[EMAIL PROTECTED] wrote:
My assertion: The kernel is more important than the license. Code
trumps license. No code, no need to even use or have a license...
whatever it is.
Code without licence tends not to propagate. Linux wasn't the first
Unix-compatible one to have been written. It seems to me there was a
Unix-compatible kerlen written in the language TURING sometime in the
late 70's or early 80's. But it didn't have a free license, and --
well, have any of you ever heard of it?
Code before licenses were popular propagated just fine. Ask RMS! It's
the basis for the entire GNU movement! Code *was* propagating just fine
until greedy companies added licenses. Then the so-called battle was
enjoined.
I could send you some code in e-mail right now if you'd like. You could
modify it and send it on privately to someone or use it in your business
and I'd never know about it. Code propagates just fine without licenses.

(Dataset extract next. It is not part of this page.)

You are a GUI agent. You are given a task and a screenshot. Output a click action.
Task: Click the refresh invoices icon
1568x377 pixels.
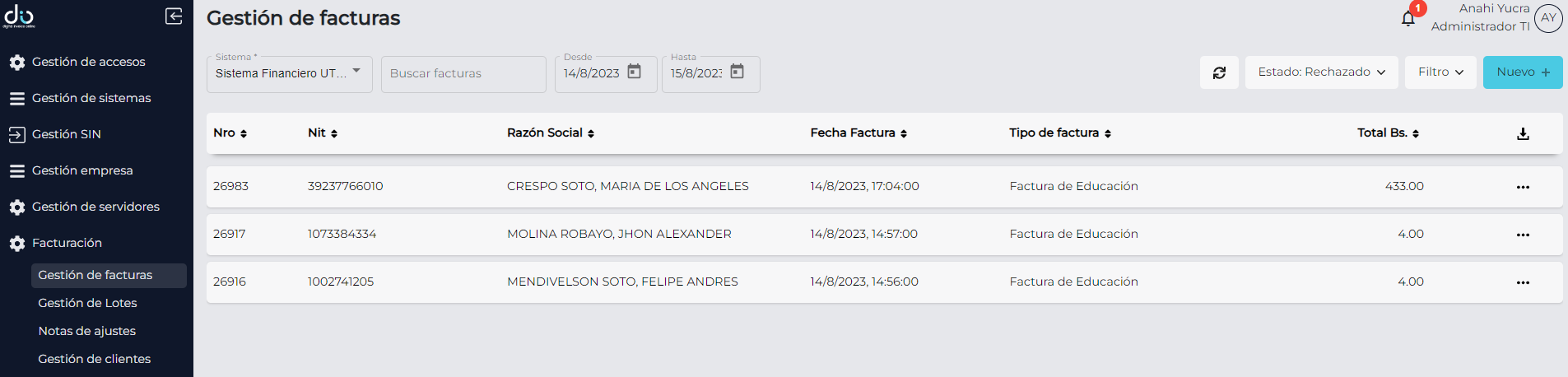click(1219, 72)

Ironically, the places it doesn't propagate now without an onerous
license (of either the "good" or "evil" sort) is in PUBLIC. Because
people are somehow afraid of the results of their sharing.
Both the GPL *and* commercial licenses are ultimately based on FUD. If
you're scared of the consequences of simply taking some code and using
it as you please and/or the consequences of doing so: You want a
license to tell you how you may or may not use it.
Neither is Freedom. Both are restricted. Otherwise they wouldn't be
licenses.
If you simply do what you wish with whatever code you have, and accept
the consequences, whatever they might be, you don't need a license.